Этого плана нарративные и семантические элементы и структуры сохраняют свою значимость не только на протяжении обширных географических пространств, но и в ходе столь же гигантских доисторических и исторических процессов. Про эту часть литературного процесса можно с полным правом сказать, что она никакому изменению, никакой эволюции не подвергается. Это обстоятельство, между прочим, накладывает свой опечаток и на весь процесс литературной эволюции. В целом его участники и результаты этого процесса демонстрируют гораздо меньшую вариативность, меньшую изменчивость относительно к продолжительности своей эволюционной истории, чем участники биологической эволюции. Впрочем, если рассматривать последнюю не только на морфологическом, но и на более глубоком, генетическом уровне, то и здесь, весьма возможно, картина будет гораздо более стабильной, чем кажется. Но вернёмся к литературе.
Итак, целый пласт её — тот, который остаётся в наследие от древнего фольклора, — явно не подвержен процессам эрозии, «опускания», «задвижения». Выше мы отметили, что именно здесь велика возможность — и она вполне реализовывалась — обмена целыми текстами, диффузии их элементов, их адаптации и трансформации. Отметим, что довольно часто такое «заимствование» имело место ещё и потому, что, подобно материальным вещам, такие «чужие тексты» пользовались особым престижем.
Здесь мы подходим к очень важной теме, которая связана с понятием «канонизации», которое было упомянуто выше. Это тема «престижа». Только что мы отметили, что определённые темы, элементы и структуры фольклора вошли в литературную традицию всего человечества. Но что явилось причиной этого? Во всяком случае, не «престижность» этих моментов. Карл Густав Юнг предложил понятие архетипов коллективного бессознательного, которые, с его точки зрения, помимо того, что являлись абсолютно универсальными и всеобщими, выражали некоторые самые глубинные необходимые психологические комплексы человеческой психики, как, например, отношение к «другому» (anima или animus). отношение к пространству (пребывание в центре — периферии — границе).

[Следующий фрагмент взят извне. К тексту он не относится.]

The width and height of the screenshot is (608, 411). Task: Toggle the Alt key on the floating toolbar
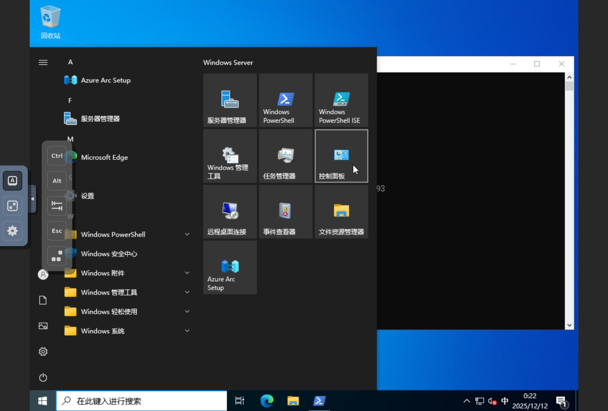click(x=57, y=181)
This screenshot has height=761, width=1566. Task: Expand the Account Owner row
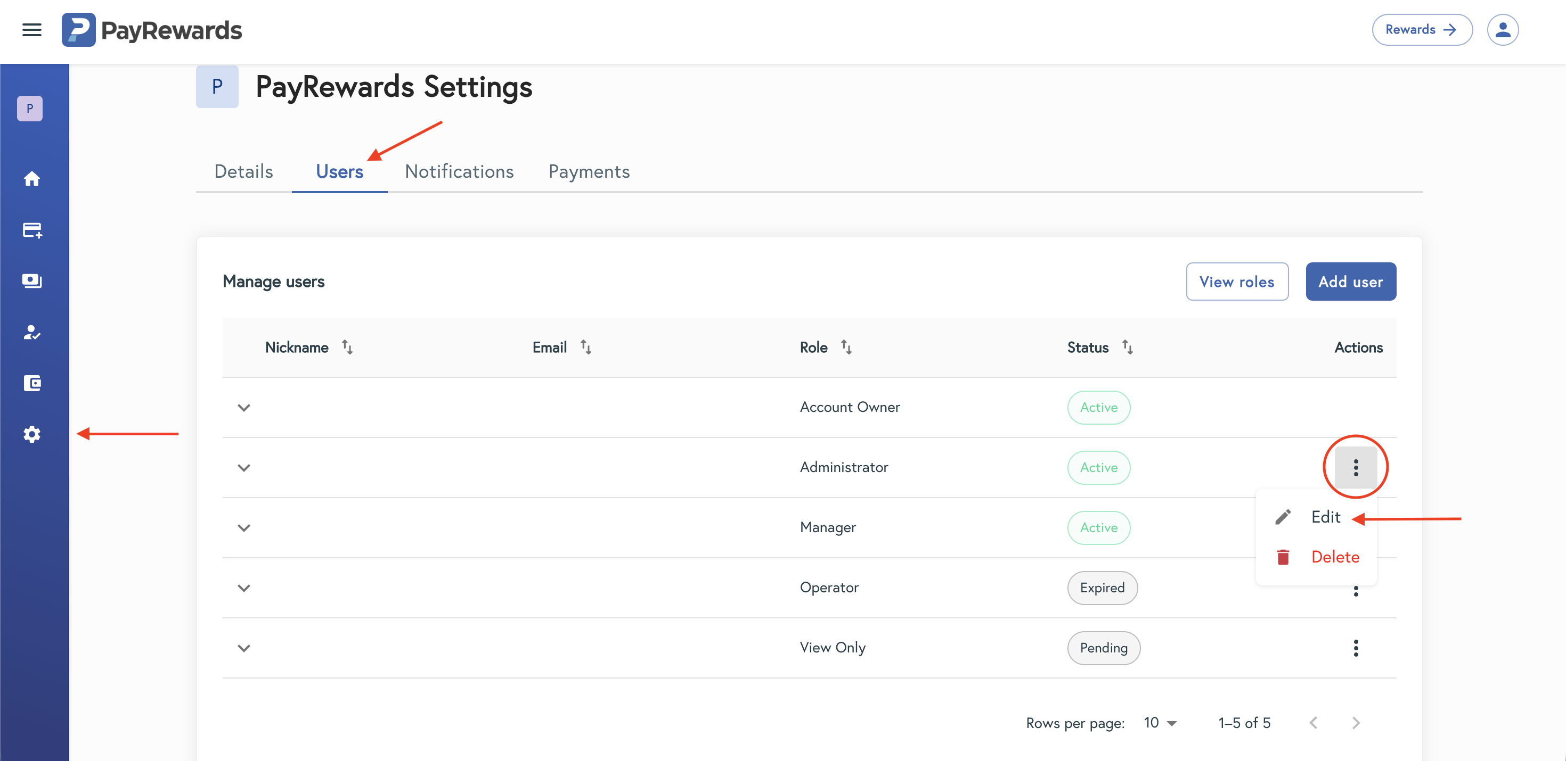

Но отмеченные мною выше универсалии являются именно литературными. Их психологическое содержание, если таковое имеется, может быть совершенно разнообразным, контрастным и даже контрадикторным. О «престижности» фольклорных структур можно говорить лишь применительно к историческому периоду, когда они связываются с конкретными — обычно имеющими реального автора — текстами, во всяком случае, с текстами, авторы (или протагонисты) которых названы.